Output the whole listing below exactly, omitting the images.

[DATA RECORDS]
□ □ □

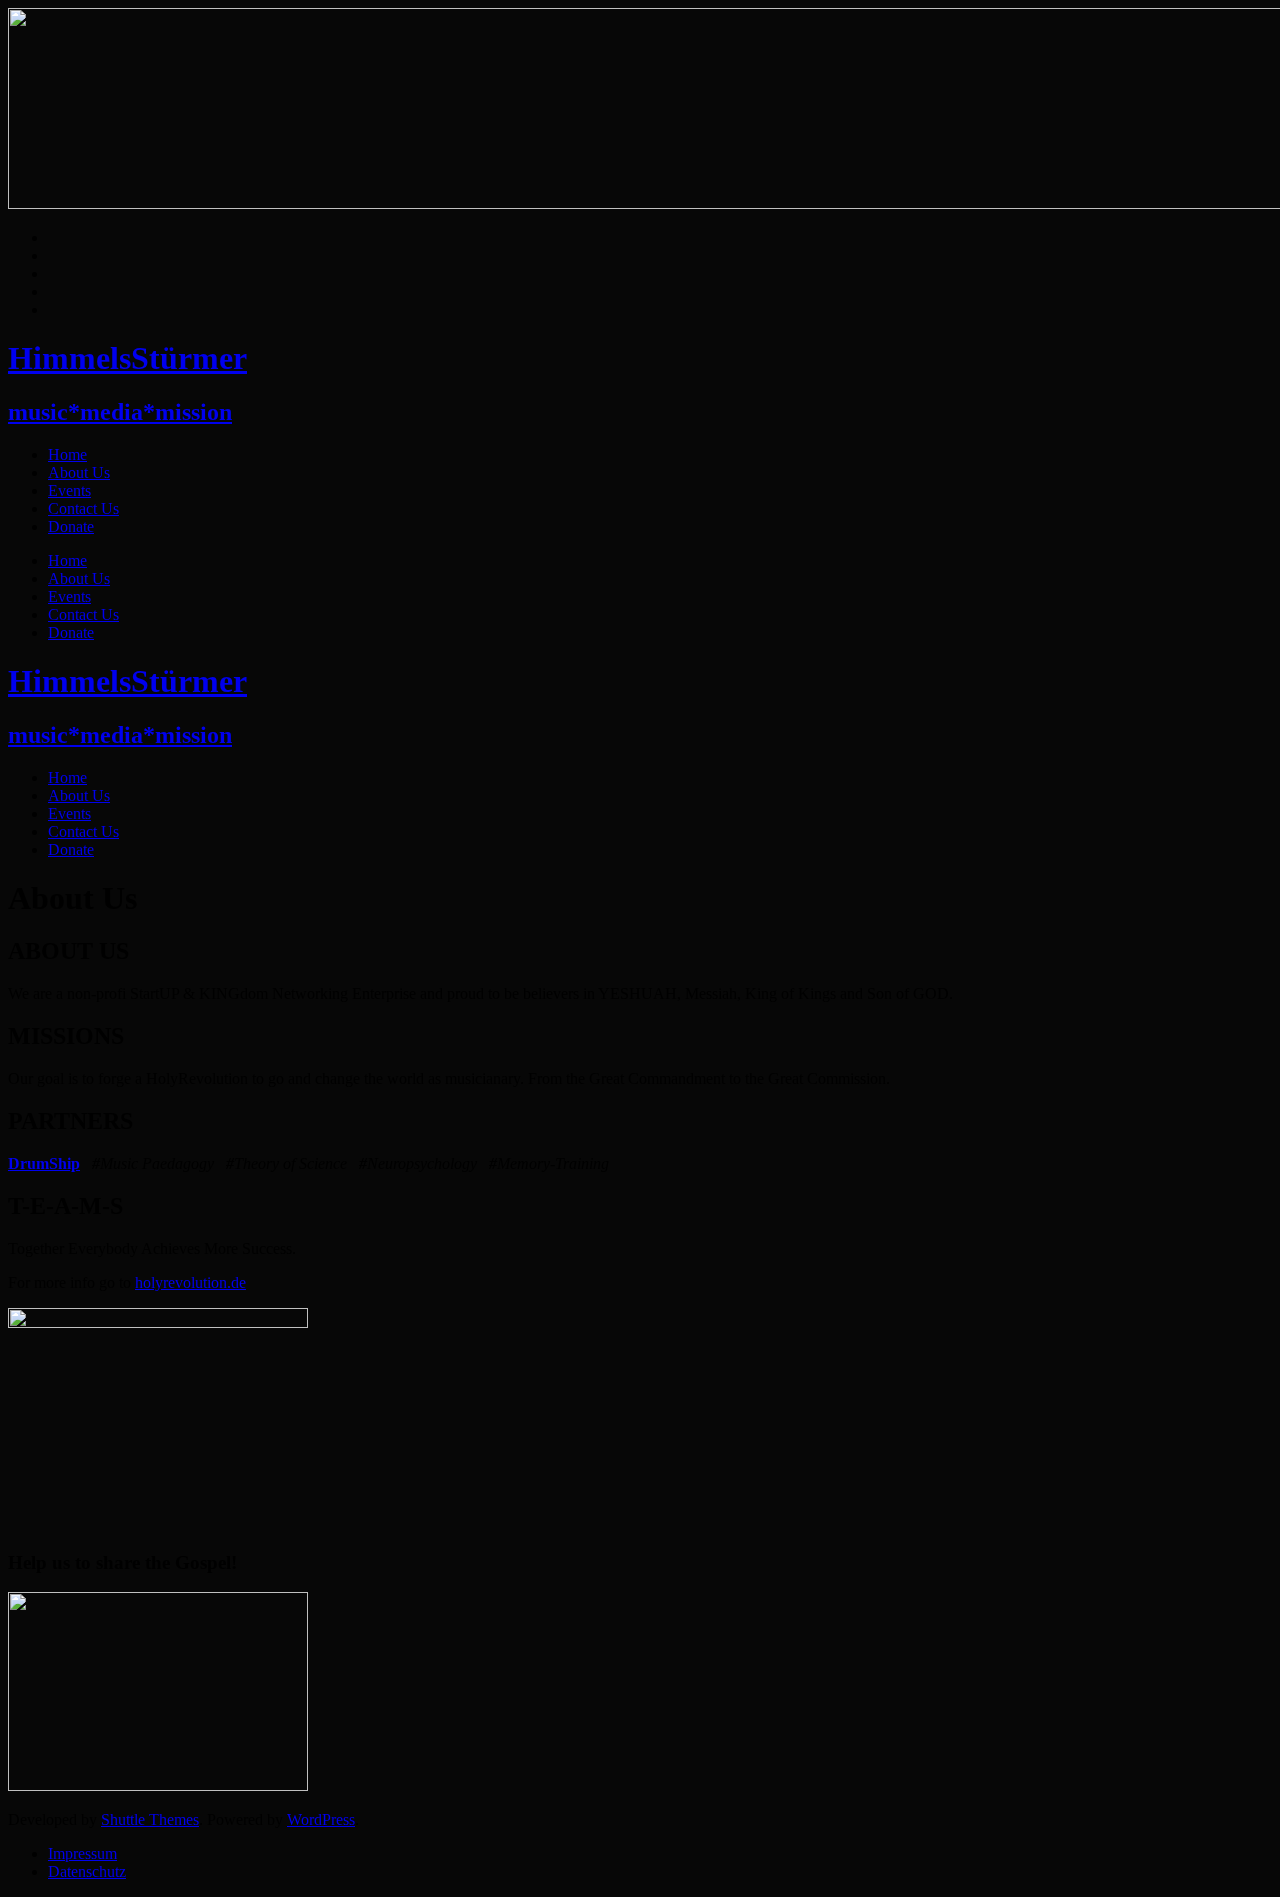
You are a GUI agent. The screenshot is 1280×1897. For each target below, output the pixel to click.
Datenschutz (87, 1871)
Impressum (82, 1853)
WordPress (321, 1819)
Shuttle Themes (150, 1819)
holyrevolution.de (190, 1282)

□ □ □

[REPLY]
You are a GUI agent. The screenshot is 1280×1897. For each target below, output the pixel to click.
Datenschutz (87, 1871)
Impressum (82, 1853)
WordPress (321, 1819)
Shuttle Themes (150, 1819)
holyrevolution.de (190, 1282)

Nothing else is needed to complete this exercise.